地デジ普及率、本県低迷 難視聴地域どう対応


 

 地上デジタル放送への完全移行まで24日で1年に迫った。県内では、家電量販店で地デジ対応テレビの売り上げが伸びているが、テレビなど地デジ受信機の世帯普及率(3月現在)は66・7%と全国ワースト2位。山間部やビル陰のために映らない難視聴地域への対応も課題となっている。普及活動に取り組む総務省県テレビ受信者支援センター(デジサポ岩手)は「もう1年しかないと考え、早めの対応を」と訴える。

 23日は、県内の放送局アナウンサーと井沢一朗東北総合通信局長が達増知事を訪問し、地デジ完全移行をPR。井沢局長は県内の地デジ受信機世帯普及率が66・7%と全国ワースト2位だったことに触れ、協力を求めた。

取り組む課題
本文に出てくる組織名と人名を、略称は組織名に添えてすべて書き出しなさい。 ここに並ぶ行は、本文とは関わりがありません。

行の一覧
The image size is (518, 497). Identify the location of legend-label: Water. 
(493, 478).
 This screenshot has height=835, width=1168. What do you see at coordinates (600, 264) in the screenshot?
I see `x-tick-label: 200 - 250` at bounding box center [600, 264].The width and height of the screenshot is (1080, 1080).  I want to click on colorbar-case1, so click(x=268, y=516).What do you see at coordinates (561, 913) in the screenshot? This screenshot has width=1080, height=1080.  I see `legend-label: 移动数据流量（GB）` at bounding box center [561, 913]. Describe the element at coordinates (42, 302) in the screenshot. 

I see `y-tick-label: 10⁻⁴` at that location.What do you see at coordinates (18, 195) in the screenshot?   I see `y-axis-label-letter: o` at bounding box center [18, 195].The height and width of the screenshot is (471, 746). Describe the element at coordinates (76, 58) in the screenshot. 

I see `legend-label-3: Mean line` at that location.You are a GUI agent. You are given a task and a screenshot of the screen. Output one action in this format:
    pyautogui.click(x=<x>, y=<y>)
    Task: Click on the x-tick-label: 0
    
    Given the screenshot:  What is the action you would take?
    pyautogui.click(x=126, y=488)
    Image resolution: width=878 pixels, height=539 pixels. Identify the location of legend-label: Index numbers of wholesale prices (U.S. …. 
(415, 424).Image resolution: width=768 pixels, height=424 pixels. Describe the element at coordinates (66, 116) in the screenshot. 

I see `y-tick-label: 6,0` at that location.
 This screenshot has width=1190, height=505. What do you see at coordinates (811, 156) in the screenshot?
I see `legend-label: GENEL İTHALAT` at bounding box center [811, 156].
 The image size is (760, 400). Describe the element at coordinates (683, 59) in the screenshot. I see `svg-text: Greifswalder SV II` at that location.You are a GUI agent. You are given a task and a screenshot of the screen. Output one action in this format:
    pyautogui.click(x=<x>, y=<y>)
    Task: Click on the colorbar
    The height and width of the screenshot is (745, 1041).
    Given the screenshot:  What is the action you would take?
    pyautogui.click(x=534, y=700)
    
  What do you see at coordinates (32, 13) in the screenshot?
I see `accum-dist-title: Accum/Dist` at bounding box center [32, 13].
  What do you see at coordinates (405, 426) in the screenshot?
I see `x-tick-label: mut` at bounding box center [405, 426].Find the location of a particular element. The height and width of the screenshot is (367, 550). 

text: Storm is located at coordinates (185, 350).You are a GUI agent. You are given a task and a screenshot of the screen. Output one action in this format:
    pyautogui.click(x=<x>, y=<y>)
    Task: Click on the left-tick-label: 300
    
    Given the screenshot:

解答例
・総務省県テレビ受信者支援センター（デジサポ岩手）
・東北総合通信局
・井沢一朗
・達増